SAPD cadets get a feel for what it’s like to be homeless
San Antonio police cadet Josh Barrientes lay enclosed in cardboard boxes.
“Not safe.” “Why am I still here?” Valerie Narvaez wrote Barrientes’ thoughts on the outside of the box with a Sharpie.
It’s a temporary moment for Barrientes, but it’s the only respite some people experiencing homelessness in the downtown area can find to get a night’s sleep.
Thanks to San Antonio Police Department’s Community Immersion Program, a pilot project that puts police cadets in internships with area community organizations like Christian Assistance Ministry, or CAM, Barrientes is gaining a new perspective about the people he will encounter on the beat when he graduates from the police academy.
Randomly selected cadets are placed into weeks-long internships with volunteering community organizations such as the Boys and Girls Club of San Antonio, Salvation Army Boys and Girls Club, the YMCA and Harper’s Chapel.
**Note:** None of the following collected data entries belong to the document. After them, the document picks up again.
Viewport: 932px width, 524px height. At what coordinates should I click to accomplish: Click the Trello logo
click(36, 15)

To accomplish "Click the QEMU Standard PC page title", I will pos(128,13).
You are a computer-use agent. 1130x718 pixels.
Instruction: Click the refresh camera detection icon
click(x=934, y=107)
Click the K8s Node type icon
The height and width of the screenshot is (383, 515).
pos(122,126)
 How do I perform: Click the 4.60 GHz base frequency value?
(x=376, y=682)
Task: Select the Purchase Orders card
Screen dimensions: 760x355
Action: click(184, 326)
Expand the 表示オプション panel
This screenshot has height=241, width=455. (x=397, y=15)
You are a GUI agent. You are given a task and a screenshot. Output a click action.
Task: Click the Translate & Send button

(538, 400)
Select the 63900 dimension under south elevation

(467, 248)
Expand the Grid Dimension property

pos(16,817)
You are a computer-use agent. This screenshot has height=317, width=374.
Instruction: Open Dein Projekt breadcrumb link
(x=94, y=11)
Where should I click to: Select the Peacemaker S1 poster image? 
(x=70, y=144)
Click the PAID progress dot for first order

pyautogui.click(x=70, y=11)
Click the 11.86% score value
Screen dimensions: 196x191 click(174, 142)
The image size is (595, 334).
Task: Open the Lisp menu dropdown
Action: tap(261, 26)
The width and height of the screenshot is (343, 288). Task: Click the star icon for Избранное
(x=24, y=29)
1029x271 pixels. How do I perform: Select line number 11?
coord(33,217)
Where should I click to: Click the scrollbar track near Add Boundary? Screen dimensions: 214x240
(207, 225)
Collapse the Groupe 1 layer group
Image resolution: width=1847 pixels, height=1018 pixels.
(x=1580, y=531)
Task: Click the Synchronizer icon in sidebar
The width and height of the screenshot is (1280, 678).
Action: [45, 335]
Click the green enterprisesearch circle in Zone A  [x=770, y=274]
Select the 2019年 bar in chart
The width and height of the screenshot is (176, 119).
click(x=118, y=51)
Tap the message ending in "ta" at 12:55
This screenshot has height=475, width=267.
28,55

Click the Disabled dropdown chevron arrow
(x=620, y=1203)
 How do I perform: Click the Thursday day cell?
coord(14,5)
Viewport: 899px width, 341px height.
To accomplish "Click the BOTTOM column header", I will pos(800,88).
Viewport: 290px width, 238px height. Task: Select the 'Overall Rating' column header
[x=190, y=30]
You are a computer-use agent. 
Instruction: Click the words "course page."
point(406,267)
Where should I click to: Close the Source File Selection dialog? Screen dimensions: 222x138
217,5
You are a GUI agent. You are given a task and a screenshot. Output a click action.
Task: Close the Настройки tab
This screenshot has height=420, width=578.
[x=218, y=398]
Joel Pope, community engagement officer, said the program has been developing since 2021 when Chief William Mcmanus tasked him and a fellow officer with bridging the gap between the community and police.
The two based this program on psychologist Gordon Allport’s theory that social contact between different groups can reduce prejudice.
From there, police reached out to community mentors and asked if they would work with cadets.
“That was another genesis moment, where we said, ‘What if we could bring cadets that are not officers to the communities that they’re going to be serving prior to them having the uniform? ’ ” Pope said. “The uniform means different things to different folks. I think different people have different ideas, and that’s OK. That’s great. But we need to share those ideas, or we’re not going to know.”
Narvaez herself is the director of homeless services at CAM. Her exercise was drawn from her personal experience of going above and beyond to help Neville Kampf, an Army veteran who once was homeless and slept in cardboard boxes layered together because his symptoms of schizophrenia were so challenging to treat.
On Wednesday evening, she led a trio of cadets through Kampf’s story, including her daily efforts to reach him through his schizophrenic episodes with a morning delivery of breakfast and coffee.
The cadets were focused on every word as she recounted how difficult it was to reach him at first as he shouted obscenities downtown and traced the wall with his fingers, then how he slowly connected with Narvaez more with each checkin.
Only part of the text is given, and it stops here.